As we can see the neural network has 1 input layer with 2 neurons, 1 hidden layer with 5 neurons and 1 output layer with only one neuron.   

The size of input layer and output layer is based on the number of inputs given and output format which in this case is 2 and 1 respectively(We are giving 2 bits as input and expecting an AND output of the two). The size of the hidden layer can be whatever we wish and is 5 for the scope of this notebook

## Let us now look at the equations required to train the neural network.

## Activation function

We are using the sigmoid activation function which is given by:-    
## $f(x) = \frac{1}{1 + exp(-x)}$  
let us denote this by
## $\sigma(x)$
The derivative of this function is 
## $\frac{exp(-x)}{1+exp(-x)} = (\sigma(x))(1-\sigma(x))$

## Feed forward
Now let the weights for the hidden layer be $W_{1}$ with bias $B_{1}$ and the weights for the output layer be $W_{2}$ with bias $B_{2}$
Size for $W_{1}$ will be $m$X$n$ where m is the no. of columns in the input matrix and n is the number of neurons. We have an input size of $4$X$2$ since we have only 4 combinations of $0s$ and $1s$ and only 2 bits.Our input matrix X looks like this:-

$X =  
\begin{pmatrix}
0 & 0 \\
0 & 1 \\
1 & 0 \\
1 & 1
\end{pmatrix}
$ 
 
Therefore the size of $W_1$ should be $2$X$5$ as input as 2 columns and we are using 5 neurons.  
  
The bias size should be $1$X$5$(One bias per neuron)

Similiarly we can infer that the weights $W_{2}$ for output layer should be $5$X$1$ and bias $B_{2}$ should be $1$X$1$  
Now when we give the inputs to the hidden layer, we get a new matrix $z$ which is given by the equation 
### $z = \sigma(XW_{1} + B_{1})$

The output $y$ is then given by 
### $y = \sigma(ZW_{2} + B_{2})$

In this notebook we will initalize our weight and bias matrices by $1$

## Backpropogation  
Backpropogation is the crux of training neural networks. We will use gradient descent to estimate weights.
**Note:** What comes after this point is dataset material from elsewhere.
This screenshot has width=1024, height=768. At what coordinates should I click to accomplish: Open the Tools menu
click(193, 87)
This notebook does not provide an explanation for gradient descent, however if you don't know then refer this article [Introduction to gradient descent.](https://montjoile.medium.com/an-introduction-to-gradient-descent-algorithm-34cf3cee752b)
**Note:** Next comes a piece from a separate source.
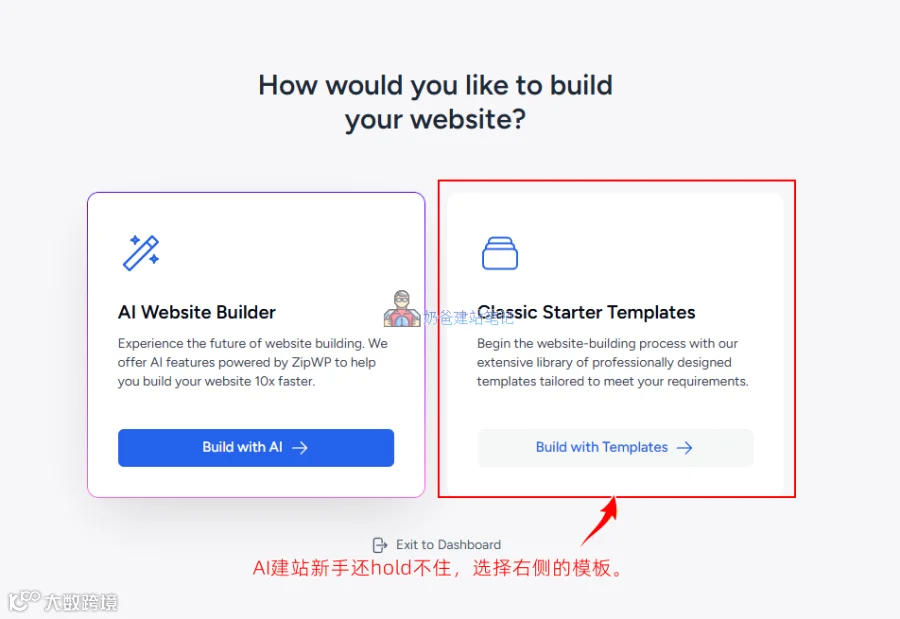Click arrow icon in Build with Templates button
900x619 pixels.
click(x=684, y=448)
Let the error function denoted by $E$ be 
### $E = \frac{1}{2}\Sigma{(y - Y)^2}$ 

where $y$ is our output and Y is our ground truth matrix which is
$Y = 
\begin{pmatrix}
0 \\
0 \\
0 \\
1
\end{pmatrix}
$
We will measure the Derivative of the Error with respect to the weights and biases and subtract the weights and bias matrices with their respective derivatives times the learning rate. For example :- 
Let the derivative of $E$ with respect to $W_{2}$ be 
### $\frac{dE}{dW_{2}}$

Then we will subtract learning rate times $\frac{dE}{dW_{2}}$ from $W_{2}$ i.e :-
### $W_{2} = W_{2} - \alpha*\frac{dE}{dW_{2}}$ 
where $\alpha$ is our learning rate

The equations for derivatives and bias are given by:-
### $\frac{dE}{dW_{2}} = Z^T*\delta_{2}$
### $\frac{dE}{dW_{1}} = X^T*\delta_{1}$
### $\frac{dE}{dB_{2}} = \delta_{2}$
### $\frac{dE}{dB_{1}} = \delta_{1}$
where 
### $\delta_{2} = (y-Y) \odot \sigma' (ZW_{2} + B_{2})$
and 
### $\delta_{1} = \delta_{2}W_{2}^T \odot \sigma' (XW_{1} + B_{1})$
$\odot$ represents hadarmard product of matrices.
For the bias matrices replace columns of the respective $\delta$ matrix with their row sums so it matches with the size.

For the derivation of these equations refer this article :- [Proof](https://sudeepraja.github.io/Neural/)


# Python implementation using numpy

In [2]:
import numpy as np

Matrix definitions

In [3]:
X = np.array([[0,0],[0,1], [1,0], [1,1]]).reshape(4,2)
Y = np.array([0, 0, 0, 1]).reshape(4,1)
w1 = np.ones([2, 5])
b1 = np.ones([1,5])
w2 = np.ones([5,1])
b2 = np.array([1])

Activation function

In [4]:
# activation function

def sigmoid(x):
    return 1/(1+np.exp(-x))
def sigmoid_der(x):
    return sigmoid(x)*(1-sigmoid(x))

## Training

In [5]:

epochs = 40000
for i in range(epochs):
    #Feed forward
    z = np.dot(X, w1) + b1
    z = sigmoid(z)
    y = np.dot(z, w2) + b2
    y = sigmoid(y)
    #backpropogation
    lr = 0.3
    E = y-Y
    d2 = np.multiply(E, sigmoid_der(np.dot(z, w2) + b2))
    d1 = np.multiply(np.dot(d2, w2.T), sigmoid_der(np.dot(X, w1) + b1))
    w2_err = np.dot(z.T, d2)
    w1_err = np.dot(X.T, d1)
    b2_err = d2
    b1_err = d1

    w2 -= lr* w2_err
    w1 -= lr*w1_err
    b2 = b2-lr*np.sum(b2_err)
    b1 = b1-lr*np.sum(b1_err, axis=0)




## Prediction

In [6]:
# The network has been trained, let's check out the output
x = [1,1]
z = sigmoid(np.dot(x, w1) + b1)
y = sigmoid(np.dot(z, w2)+ b2)
y

array([[0.99223727]])

We see that the output is very close to 1